There we were, arrayed amidst the splayed shadows of wild asters in the fire's flickering light. After a few minutes of contented, food-shoveling silence, the banter began.  There were snippets of song.  There were questions about tradition and experience of the season and its shifts.  One farmhand asked if I knew any "Mabon myths," Mabon being the pagan name for the observance of the autumnal equinox.  I laughed dismissively.  "Celts tend to focus on the cross-quarter days, (the mid-points between solstice and equinox), but we don't really do much for equinoxes.  The cross-quarter days represent big changes in seasonal work and human agricultural activity.  Nothing much changes at equinox.  Anyway, balance is too boring to celebrate."



My words stuck in my own craw.  I'd spent most of the day at a conference for members and leaders of small UCC churches in Maine.  This year's theme was, "full-time church, part-time pastor," a description that applies to the majority of the state's rural UCC congregations.  There had been all manner of workshops during the day: successful stewardship, improving worship and music, dealing gracefully with progressive/conservative tensions,  involving children more fully, developing local caregiving ministries, and so forth.  I was especially interested in a panel discussion of part-time pastors, as I myself hope to be serving a local church as a part-time pastor soon.  I sat and listened as every single pastor on the panel admitted that they worked more than their contracted hours each week, and none of them found it easy to manage the boundaries between work and the rest of their lives.  All of them felt some aspect of their lives had suffered as a result: their families, their physical health, their intellectual depth and breadth, their engagement in larger issues, and especially their own spiritual well-being.

So, I'm wrong.  Balance, it turns out, may be a rare enough treasure that we need to stop, consider it, even marvel at it when it is revealed.  Balance is a gift, a source of health and grace.  Balance isn't boring at all, but rather distinctive and uncommon.  Balance IS worthy of celebration, after all.  Maybe I need to start marking the equinoxes with more intention!

Now the coals have burned down, the smores have been consumed, and the sound of singing wood and chirping crickets has faded in the bright, clear light of another September day.  After a morning of rushing around, I took off my shoes and grabbed my newly-acquired issue of the journal TAPROOT, the one with a theme of "retreat."  I headed up the stairs to my bedroom, each riser a tentative step towards some sabbath-keeping in an effort to build better habits of balance.

It was hard work.

Much to my chagrin, even with a good soul-food journal in hand and my head cradled on my favourite pillow, I could not make myself relax through force of will.  When my eyelids began to lower, my internal protestant cattle-prod started jolting away with as much shouldness and oughtness as it could muster.  My farm-manager mind came up with a thousand tasks I might yet accomplish in this particular weather and span of time.  I pressed on.  Taproot offered me an essay by  Shannon Hayes  on "Radical Homemaking" wherein she explained that her investment of time and presence at home was not an attempt to flee from the day's pressing issues, but rather an effort to engage those issues more fully, an effort to defy consumer culture with deeper interactions, more sustainable livelihoods, and healthier ways of being.  This was followed by a gently reflective poem and a photo-essay of various sleepy people settling into their beds.

Something shifted, then.  Perhaps the twinging tension of my spine untangled itself a bit.  Perhaps the neglected depths of my lungs received long-awaited oxygen as I drew a deeper breath.  Somehow I realized, more viscerally than before, the grace that emerges in the tandem disciplines of recreation and rest.

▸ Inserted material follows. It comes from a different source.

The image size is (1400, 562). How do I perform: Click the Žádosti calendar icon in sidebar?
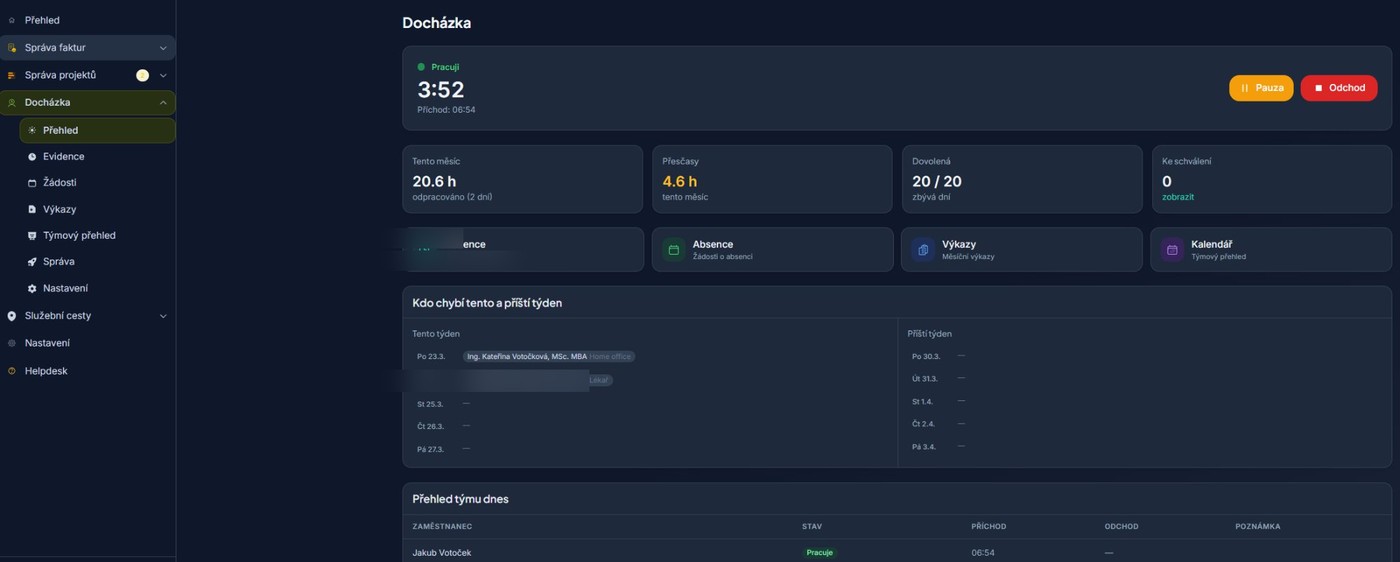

I followed the example of those sweet, sleepy people draped across the pages.  I let my eyes close.  I let my heart and breathing slow.  There, in the amber afternoon light, with a slight breeze from the open window and soft sounds of conversation drifting up from the room below, I slipped into the blessed torpor of a good old-fashioned afternoon nap.

Yes, I slept.  It wasn't long, but there were dreams and delicious, languid rest.  Meanwhile, the rest of the household happily read and breezed and puttered about.  Meanwhile, the plants grew and the livestock calmly meandered without my professional intervention. Creation continued to weave its cosmic patterns of mystery and grief and beauty, all without my help.

Huh.  Balance.  I need to try more of this sabbath/napping stuff.  Let's call it...professional development.                  

(Happy Equinox!)




Sunday, August 26, 2012

Hold Everything: Last Sermon of Summer






Sermon for Proper 16B 2012: “Hold Everything”

(Based on 1 Kings 8:22-30, 41-43 & Ephesians 6:10-20. Copyright Mainecelt 2012))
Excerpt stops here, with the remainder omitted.